In an interview for Tape Op magazine, Shaw was asked about his "rules for recording." He briefly summed up his philosophy:

I would rather work with the world's greatest drummer, in the world's worst studio, than the world's worst drummer in the world's greatest studio. It all comes down to the player. People always ask, "How do you get a really great drum sound?" The secret is a really great drummer! Then, after that, it's the drum set, then it's the room and then it's the microphones, console — the last person in the chain is me. Above and beyond the drummer, it's the song and capturing what that song is about.

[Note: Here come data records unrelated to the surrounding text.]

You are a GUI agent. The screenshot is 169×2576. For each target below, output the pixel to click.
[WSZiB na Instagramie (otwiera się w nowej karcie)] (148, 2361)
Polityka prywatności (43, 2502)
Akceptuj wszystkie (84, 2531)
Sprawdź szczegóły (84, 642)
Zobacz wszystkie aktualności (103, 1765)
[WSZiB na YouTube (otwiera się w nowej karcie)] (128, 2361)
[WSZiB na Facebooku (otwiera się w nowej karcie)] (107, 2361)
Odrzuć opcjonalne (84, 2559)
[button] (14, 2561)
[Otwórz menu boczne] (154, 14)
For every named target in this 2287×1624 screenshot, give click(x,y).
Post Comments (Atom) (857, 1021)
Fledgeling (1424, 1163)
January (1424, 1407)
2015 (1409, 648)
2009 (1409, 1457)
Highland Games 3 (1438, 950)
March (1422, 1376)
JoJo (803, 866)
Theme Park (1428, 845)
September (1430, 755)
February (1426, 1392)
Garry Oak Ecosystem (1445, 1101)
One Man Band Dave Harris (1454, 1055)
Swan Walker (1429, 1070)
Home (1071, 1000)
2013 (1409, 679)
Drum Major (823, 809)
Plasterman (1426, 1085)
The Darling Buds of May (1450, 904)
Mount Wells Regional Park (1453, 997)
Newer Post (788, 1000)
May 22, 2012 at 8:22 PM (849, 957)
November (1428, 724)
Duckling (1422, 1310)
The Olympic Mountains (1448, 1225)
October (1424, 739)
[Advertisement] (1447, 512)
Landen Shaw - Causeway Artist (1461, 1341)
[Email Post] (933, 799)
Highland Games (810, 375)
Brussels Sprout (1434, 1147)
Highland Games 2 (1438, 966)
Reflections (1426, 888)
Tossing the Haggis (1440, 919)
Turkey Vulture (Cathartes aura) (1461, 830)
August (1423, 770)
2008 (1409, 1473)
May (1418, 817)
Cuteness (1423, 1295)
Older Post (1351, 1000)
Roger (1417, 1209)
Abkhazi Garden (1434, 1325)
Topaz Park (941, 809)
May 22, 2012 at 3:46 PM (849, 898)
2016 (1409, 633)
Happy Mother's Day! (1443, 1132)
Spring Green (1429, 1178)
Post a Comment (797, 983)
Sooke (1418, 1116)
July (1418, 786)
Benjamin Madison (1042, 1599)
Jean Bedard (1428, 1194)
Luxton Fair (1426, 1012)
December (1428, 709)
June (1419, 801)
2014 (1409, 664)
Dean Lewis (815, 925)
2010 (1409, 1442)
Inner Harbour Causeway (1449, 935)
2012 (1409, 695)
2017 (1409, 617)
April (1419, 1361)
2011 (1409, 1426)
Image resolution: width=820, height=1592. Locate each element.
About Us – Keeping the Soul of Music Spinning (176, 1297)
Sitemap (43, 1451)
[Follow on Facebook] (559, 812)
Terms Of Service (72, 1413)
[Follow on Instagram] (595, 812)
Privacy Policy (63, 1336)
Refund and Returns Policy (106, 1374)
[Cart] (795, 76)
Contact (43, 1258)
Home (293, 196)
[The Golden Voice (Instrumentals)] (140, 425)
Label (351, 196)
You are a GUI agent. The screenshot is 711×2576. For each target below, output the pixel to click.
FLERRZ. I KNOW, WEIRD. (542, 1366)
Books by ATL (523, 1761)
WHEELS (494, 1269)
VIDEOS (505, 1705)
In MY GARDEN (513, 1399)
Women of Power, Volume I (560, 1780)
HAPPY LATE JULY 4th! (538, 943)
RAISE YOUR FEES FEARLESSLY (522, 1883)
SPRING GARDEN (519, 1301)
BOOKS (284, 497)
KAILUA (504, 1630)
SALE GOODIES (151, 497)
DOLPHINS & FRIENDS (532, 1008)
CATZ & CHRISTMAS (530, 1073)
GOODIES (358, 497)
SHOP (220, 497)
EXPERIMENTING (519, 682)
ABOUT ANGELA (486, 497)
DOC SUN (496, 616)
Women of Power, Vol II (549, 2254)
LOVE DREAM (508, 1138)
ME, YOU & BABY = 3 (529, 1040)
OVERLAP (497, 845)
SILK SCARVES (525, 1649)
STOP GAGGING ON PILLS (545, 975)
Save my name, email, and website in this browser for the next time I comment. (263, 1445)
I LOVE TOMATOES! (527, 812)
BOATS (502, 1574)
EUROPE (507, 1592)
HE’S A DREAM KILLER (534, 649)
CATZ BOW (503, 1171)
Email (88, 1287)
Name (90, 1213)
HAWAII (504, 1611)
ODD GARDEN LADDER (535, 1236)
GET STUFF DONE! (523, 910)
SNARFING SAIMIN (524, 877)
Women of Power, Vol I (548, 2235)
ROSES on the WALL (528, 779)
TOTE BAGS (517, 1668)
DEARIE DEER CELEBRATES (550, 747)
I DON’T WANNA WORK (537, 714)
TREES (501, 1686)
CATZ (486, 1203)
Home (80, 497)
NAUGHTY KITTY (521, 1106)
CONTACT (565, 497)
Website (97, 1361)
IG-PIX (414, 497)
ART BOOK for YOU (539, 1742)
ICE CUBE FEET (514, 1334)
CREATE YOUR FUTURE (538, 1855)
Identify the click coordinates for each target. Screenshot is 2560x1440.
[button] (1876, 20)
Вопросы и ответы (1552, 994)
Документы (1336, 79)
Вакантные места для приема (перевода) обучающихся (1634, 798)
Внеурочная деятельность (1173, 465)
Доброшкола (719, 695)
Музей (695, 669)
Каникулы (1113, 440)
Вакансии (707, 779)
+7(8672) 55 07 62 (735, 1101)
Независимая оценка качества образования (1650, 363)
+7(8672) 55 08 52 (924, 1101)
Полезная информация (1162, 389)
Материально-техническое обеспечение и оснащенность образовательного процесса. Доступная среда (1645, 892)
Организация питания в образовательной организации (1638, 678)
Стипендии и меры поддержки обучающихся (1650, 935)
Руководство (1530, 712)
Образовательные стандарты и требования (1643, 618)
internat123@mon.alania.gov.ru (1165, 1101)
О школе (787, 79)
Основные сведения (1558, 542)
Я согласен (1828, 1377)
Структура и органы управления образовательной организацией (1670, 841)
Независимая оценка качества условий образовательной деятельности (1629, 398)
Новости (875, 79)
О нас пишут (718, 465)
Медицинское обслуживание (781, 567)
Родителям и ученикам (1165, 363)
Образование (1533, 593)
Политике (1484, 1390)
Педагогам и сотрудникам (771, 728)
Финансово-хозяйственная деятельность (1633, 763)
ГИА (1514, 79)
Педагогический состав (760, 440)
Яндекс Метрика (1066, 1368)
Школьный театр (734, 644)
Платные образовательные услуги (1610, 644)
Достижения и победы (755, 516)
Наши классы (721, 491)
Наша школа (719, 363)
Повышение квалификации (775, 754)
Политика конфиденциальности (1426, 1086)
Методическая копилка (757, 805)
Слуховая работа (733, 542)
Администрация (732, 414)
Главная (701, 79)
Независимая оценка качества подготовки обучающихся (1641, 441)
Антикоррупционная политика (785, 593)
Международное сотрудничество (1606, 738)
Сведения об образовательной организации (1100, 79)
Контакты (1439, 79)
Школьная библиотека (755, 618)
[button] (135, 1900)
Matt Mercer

The biggest mistake you can make is not paying attention to what the song is doing. If you're married to your drum sound, but it's not appropriate for the song, then it's the world's worst drum sound.

==Grammy Awards==

He has been nominated for six Grammys and won four.

| Year | Grammy Ceremony | Album | Artist | Category | Result | Role |
|---|---|---|---|---|---|---|
| 2001 | 44th Grammy Awards | Love and Theft | Bob Dylan | Album of the Year | Nominated | Engineer/mixer |
|  |  | Love and Theft | Bob Dylan | Best Contemporary Folk Album | Won | Engineer |
| 2004 | 47th Grammy Awards | A Ghost Is Born | Wilco | Best Alternative Music Album | Won | Engineer/mixing contributor |
| 2006 | 49th Grammy Awards | Modern Times | Bob Dylan | Best Contemporary Folk/Americana Album | Won | Engineer/mixing contributor |
| 2009 | 52nd Grammy Awards | Already Free | The Derek Trucks Band | Best Contemporary Blues Album | Won | Engineer/mixer |
| 2024 | 66th Grammy Awards | Fragments – Time Out of Mind Sessions (1996–1997) | Bob Dylan | Best Historical Album | Nominated | Mixer |

==Other work==

===Software development===
Shaw has been a software developer for the SoundFlow automation platform. In 2024, he released a Pro Tools plugin control package called CS Control allowing plug-in control with any standard MIDI controller. He has written popular free scripts on the SoundFlow store.

===Recording Academy===

He served as a governor in the Texas chapter of the Recording Academy (NARAS) for five years (2017 - 2022) and served as the committee co-chair of the Producer and Engineers wing.